Wed, 03/13/2024 - 17:24
A vintage postcard celebrating the Delmarva Peninsula’s annual Chicken Festival and giant frying pan for cooking the birds en masse.

“Want to meet Jesus? Keep texting while driving.” It was an intriguing proposal, but the only reading I was doing while bombing down the Delmarva Peninsula was off billboards like that one. There was certainly no shortage of them.

All things considered, I’d rather be upstate. But as I surveyed the not-quite greenery, the sere fields, the scraggly pines, the disconcerting number of abandoned houses, our high-whining four-cylinder Subaru passed a rig teeteringly stacked with wire cages, each one crammed with chickens, heads hung in defeat. The confines did not look comfortable for a sentient being. They looked like something that would drive you to vegetarianism.

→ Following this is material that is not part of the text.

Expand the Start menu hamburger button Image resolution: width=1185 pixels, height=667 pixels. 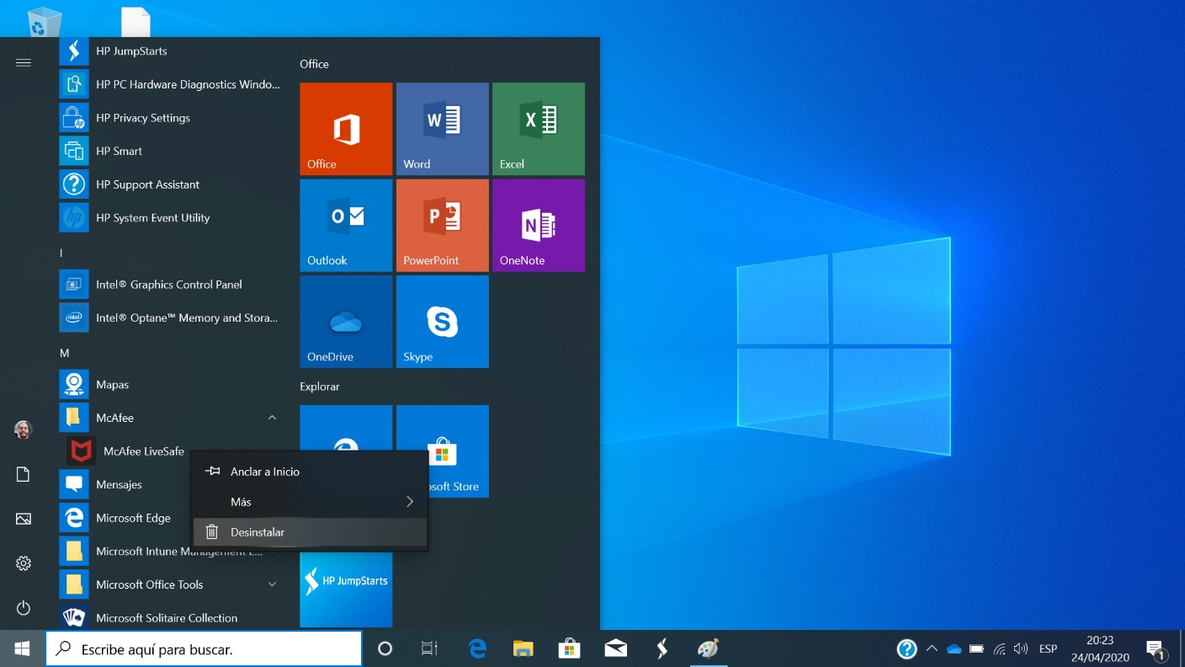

And then out of the emptiness rose their final destination. A giant Tyson Foods plant, clearly the area’s big employer. And guess what, they’re crying for help. “No experience required!” touted a sizable sign sunk in the grass roadside. “$20.65/hour to start!”

No education required, either. You can fog a mirror? You’re in.

So, immigration is such a problem that both major parties and a majority of citizens say we need to seal the border and stanch the flow of people desperate to improve their lot. But who’s going to do all the work? Sad to say, we all know the native born will not be staffing the Tyson plant to the point where the place can churn out enough foodstuffs to meet the bottomless American appetite.

We drove on. A pit stop for a few deep knee bends to pump blood to the lower extremities, a visit to some visitor center plumbing, and a vending machine Diet Pepsi’s enlivening snap of artificial sweetener, and we were back at it, before long sailing past, that’s right, a huge Perdue Farms processing facility, almost as vast and nearly as gleaming as Tyson’s.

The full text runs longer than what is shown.